| THE PROBLEM |
Only the lines from the beginning of the data below through the line containing "Baran Call Girls (36, 1865)" belong in the response, each copied exactly.

| LISTED RECORDS |
______

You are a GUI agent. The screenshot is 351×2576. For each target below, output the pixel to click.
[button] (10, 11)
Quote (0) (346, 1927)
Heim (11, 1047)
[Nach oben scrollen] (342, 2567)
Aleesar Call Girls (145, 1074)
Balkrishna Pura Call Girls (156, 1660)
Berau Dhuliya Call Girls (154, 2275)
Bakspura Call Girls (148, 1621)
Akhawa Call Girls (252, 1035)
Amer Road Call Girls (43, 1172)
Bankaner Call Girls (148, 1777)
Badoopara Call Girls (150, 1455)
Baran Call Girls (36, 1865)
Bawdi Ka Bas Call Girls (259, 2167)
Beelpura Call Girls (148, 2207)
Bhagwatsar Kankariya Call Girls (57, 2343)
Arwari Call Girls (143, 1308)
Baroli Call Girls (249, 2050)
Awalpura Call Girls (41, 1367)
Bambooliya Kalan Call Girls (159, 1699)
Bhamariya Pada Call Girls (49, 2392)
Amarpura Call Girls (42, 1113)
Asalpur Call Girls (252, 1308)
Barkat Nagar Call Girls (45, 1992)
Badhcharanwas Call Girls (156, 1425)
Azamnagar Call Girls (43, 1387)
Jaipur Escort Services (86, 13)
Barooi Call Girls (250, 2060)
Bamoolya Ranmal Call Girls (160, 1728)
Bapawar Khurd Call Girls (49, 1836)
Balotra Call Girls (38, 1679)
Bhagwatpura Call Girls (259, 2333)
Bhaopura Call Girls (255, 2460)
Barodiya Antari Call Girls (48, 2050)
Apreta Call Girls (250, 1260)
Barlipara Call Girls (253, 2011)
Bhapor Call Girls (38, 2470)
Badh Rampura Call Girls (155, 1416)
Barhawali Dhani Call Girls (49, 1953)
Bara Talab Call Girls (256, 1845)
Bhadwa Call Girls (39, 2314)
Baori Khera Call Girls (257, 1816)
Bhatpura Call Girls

______

| SOLUTION TO THE EXERCISE |
You are a GUI agent. The screenshot is 351×2576. For each target below, output the pixel to click.
[button] (10, 11)
Quote (0) (346, 1927)
Heim (11, 1047)
[Nach oben scrollen] (342, 2567)
Aleesar Call Girls (145, 1074)
Balkrishna Pura Call Girls (156, 1660)
Berau Dhuliya Call Girls (154, 2275)
Bakspura Call Girls (148, 1621)
Akhawa Call Girls (252, 1035)
Amer Road Call Girls (43, 1172)
Bankaner Call Girls (148, 1777)
Badoopara Call Girls (150, 1455)
Baran Call Girls (36, 1865)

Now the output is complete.